## Was zu tun ist
Wie ginge der Bericht über den Spielzeugverzicht in der Styrumer Kita weiter? Führe ihn ab seinem letzten Satz fort.

### Zu lesender Text

Freiwilliger Verzicht auf klassisches Spielzeug in katholischer Kita in Styrum
Die Kinder des Familienzentrums St. Mariae Rosenkranz lernen zurzeit „Verzicht“ - und das ganz freiwillig. Auf einer Kinderkonferenz hat der Nachwuchs gemeinsam beschlossen, in der Fastenzeit auf klassische Spielzeuge zu verzichten.
„Wir sollen unsere eigene Kreativität anregen“, sagt der sechsjährige Levin, während er gleichzeitig ein Stück Pappe bemalt. Die Leiterin deskatholischen Familienzentrums, Martina Kiworra, schmunzelt. „Den Ausdruck hat er bestimmt aufgeschnappt, als die Kollegen vom Radio hier waren.“
Gesagt, getan: Ein Tag nach Aschermittwoch wurden Lego, Auto und Puppe in Kisten verstaut und in den Keller geräumt. Mehrere Tage hat es gedauert, bis die Regale leer waren. „Die Kinder sprechen davon, dass sie das Spielzeug ‚in den Urlaub geschickt haben‘“, sagt Kiworra. „Weil es müde war.“ Anfangs haben die Kleinen Kartons gestapelt oder sich mit Kisten und Decken Höhlen gebaut. Nach und nach entwickelten sich die Ideen der Kinder immer weiter, wurde die „Einkaufsliste“ immer länger. Zuletzt brauchten sie Farbe. „Gestern haben wir die ‚Puhs‘ gebastelt. Und heute wollen wir einen Pool machen“, erklärt Lenn (6). Pool: verständlich. Aber „Puhs“? Ein kurzer Blick in eine andere Ecke des Gruppenraumes und schon ist klar: „Puhs“ sind kleine, graue, runde Scheiben mit aufgemaltem Gesicht und Strohhalm zum Festhalten. „Puhs“ eben. Und die sollen bald baden gehen oder sich am Strand in der Sonne aalen können. Für den Strand ist Leon (4) zuständig, der der Fotografin breit grinsend den Pinsel präsentiert, bevor er sich wieder auf den „Sand“ konzentriert. Bevor er abgeholt wird, soll sein Kunstwerk schließlich fertig sein.
Kinder basteln einen Pool für die "Puhs"
Egal wo man hinguckt: Die Kleinen sind schwer beschäftigt - und das ganz ohne Barbie, Matchbox & Co. Nur ganz selten verirrt sich ein Kind in den Keller und holt ein Spielzeug wieder nach oben. Das bedeute aber nicht, weiß Kiworra, dass es dann auch damit spielt. Oft reiche die Gewissheit, dass es da ist.
Bis kurz vor Ostern soll das Spielzeug noch im Keller Urlaub machen dürfen. Geplant ist, die Kisten nach und nach wieder nach oben zu holen und auszuräumen.Aber auch das entscheiden die Kinder. „Und wenn dann noch was unten bleibt, ist das auch super“, sagt Kiworra. Doch damit ist das Projekt noch nicht abgeschlossen. Im Rahmen einer Ausstellung könnten die vielen selbstgebastelten Spielzeuge der Kinder präsentiert werden. Das Kita-Fest im Mai könnte ebenfalls passend zum Thema gestaltet werden.

######
### Extrahierte Einträge

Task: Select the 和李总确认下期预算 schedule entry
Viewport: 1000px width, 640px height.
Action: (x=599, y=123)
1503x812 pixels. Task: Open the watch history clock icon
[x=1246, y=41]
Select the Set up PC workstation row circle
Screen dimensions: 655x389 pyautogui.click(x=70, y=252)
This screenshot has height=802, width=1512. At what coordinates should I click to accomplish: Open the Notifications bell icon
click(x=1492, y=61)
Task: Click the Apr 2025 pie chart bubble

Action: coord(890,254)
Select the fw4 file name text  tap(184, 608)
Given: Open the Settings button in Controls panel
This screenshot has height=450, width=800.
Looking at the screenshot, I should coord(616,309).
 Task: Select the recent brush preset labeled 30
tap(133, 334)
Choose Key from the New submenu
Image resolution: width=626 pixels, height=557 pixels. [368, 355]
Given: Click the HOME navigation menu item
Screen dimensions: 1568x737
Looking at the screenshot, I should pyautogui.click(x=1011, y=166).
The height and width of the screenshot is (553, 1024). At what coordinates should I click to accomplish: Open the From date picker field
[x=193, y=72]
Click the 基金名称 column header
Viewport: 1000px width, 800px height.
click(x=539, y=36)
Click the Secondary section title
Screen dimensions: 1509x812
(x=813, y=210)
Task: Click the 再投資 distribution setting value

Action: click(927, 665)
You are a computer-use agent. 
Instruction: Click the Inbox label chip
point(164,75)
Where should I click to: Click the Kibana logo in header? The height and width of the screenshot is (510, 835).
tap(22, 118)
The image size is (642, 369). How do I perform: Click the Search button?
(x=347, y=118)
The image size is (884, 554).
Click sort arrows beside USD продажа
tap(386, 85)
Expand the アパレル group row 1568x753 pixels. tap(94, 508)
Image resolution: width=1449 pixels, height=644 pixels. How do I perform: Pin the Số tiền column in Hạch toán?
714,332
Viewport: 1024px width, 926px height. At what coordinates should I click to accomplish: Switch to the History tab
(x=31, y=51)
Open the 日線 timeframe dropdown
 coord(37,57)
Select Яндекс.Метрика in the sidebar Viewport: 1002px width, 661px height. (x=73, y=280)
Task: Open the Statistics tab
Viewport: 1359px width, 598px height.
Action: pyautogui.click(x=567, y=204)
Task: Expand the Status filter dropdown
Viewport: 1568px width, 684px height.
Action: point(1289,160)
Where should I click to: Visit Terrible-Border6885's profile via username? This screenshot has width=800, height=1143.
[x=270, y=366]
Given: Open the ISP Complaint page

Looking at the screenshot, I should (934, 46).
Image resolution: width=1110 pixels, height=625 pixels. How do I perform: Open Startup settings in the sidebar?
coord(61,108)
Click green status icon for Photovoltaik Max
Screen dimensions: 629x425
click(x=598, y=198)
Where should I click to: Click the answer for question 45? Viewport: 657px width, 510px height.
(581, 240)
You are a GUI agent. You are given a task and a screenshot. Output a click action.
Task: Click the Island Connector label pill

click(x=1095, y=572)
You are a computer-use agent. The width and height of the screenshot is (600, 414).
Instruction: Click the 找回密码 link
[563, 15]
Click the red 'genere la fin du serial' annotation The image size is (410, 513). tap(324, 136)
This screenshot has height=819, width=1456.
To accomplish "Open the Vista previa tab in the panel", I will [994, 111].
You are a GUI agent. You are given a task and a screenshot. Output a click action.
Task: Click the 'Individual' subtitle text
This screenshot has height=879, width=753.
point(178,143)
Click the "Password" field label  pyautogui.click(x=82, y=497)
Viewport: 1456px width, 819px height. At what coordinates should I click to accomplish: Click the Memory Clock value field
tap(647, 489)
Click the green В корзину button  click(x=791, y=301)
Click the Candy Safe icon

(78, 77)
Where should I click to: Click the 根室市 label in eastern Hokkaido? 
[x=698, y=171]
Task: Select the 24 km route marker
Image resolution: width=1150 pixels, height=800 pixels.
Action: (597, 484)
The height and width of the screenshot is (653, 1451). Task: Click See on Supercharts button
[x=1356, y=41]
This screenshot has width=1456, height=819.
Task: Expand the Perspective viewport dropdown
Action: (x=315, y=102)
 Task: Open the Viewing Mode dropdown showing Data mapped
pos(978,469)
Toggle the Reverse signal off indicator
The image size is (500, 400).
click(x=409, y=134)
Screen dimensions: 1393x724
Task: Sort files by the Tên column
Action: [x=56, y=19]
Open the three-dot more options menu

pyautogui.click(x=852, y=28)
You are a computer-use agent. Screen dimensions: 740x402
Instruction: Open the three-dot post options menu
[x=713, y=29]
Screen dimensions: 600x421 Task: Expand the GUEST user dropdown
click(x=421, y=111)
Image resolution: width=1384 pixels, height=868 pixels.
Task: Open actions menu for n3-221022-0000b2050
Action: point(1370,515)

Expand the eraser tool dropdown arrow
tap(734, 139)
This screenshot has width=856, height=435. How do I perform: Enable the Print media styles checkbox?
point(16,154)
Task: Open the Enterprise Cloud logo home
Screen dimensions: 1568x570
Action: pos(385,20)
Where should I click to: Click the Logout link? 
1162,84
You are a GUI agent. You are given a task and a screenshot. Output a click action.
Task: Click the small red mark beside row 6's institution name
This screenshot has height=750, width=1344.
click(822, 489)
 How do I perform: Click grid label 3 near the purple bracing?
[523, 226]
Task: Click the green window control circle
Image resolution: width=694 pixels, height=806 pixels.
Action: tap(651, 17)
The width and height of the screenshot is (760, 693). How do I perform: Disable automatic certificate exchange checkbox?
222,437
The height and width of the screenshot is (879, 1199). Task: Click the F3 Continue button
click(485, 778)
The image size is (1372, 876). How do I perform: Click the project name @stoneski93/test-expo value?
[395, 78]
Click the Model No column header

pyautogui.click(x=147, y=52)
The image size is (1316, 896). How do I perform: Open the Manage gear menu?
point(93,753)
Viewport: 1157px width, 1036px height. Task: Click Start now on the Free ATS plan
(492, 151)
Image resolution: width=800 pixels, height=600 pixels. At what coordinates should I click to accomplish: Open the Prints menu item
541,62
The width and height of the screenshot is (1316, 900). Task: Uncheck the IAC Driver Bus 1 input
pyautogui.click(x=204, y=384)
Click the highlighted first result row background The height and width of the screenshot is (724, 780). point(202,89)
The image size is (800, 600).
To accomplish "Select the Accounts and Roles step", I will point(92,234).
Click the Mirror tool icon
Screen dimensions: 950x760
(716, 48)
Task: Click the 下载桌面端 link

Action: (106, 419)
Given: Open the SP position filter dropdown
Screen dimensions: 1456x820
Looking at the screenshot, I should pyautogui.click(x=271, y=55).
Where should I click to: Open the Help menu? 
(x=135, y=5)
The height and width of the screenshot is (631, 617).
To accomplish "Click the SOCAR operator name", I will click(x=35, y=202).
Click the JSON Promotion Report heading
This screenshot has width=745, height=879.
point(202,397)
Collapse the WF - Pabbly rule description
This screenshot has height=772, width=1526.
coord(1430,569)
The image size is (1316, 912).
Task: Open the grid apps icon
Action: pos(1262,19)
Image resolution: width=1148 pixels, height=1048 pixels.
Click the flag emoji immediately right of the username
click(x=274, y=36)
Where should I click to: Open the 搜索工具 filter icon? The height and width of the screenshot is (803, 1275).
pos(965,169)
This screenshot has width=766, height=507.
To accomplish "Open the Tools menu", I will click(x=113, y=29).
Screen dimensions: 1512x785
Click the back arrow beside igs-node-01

######

## Ergebnis der Übung
Viele Eltern waren anfangs sehr skeptisch
Viele Eltern waren anfangs skeptisch und äußerten sich während einer Infoveranstaltung entsprechend kritisch. „Als es wirklich losging und die Regale leer geräumt wurden, waren einige ganz schön verdutzt“, sagt Kiworra. „Sie waren doch etwas in Sorge.“ Umso wichtiger sei es, das Projekt zu dokumentieren, Fotos zu schießen und Videos zu drehen, um auch die Eltern teilhaben zu lassen. Ein Umdenken ihrerseits war gefordert - und hat stattgefunden. „Die meisten konnten wir überzeugen.“
HINTERGRUND
- Bei einem Leitungsgespräch hörte Martina Kiworra erstmals von dem Projekt „Fastenzeit im Familienzentrum“. Ausschlaggebend, das Projekt auch in Mülheim umzusetzen, war eine Waldwoche im vergangenen Jahr. Während einige Kinder den Wald direkt als natürlichen Spielplatz annahmen, hielten sich andere Kinder erst einmal zurück und beobachteten nur. „Sie wussten erst nichts mit sich anzufangen“, sagt Kiworra.
- Das Projekt kann als Teil einer neuen Bewegung verstanden werden. „Partizipation“ heißt diese und meint, die Kinder an Entscheidungsprozessen auch aktiv teilhaben zu lassen. Im Kita-Zweckverband im Bistum Essen wird Partizipation bereits praktisch gelebt. Bestes Beispiel in Mülheim sind die regelmäßigen Kinderkonferenzen. Es gibt bereits politische Vorstöße, dass Partizipation künftig zum Alltag in Kindertageseinrichtungen gehören soll.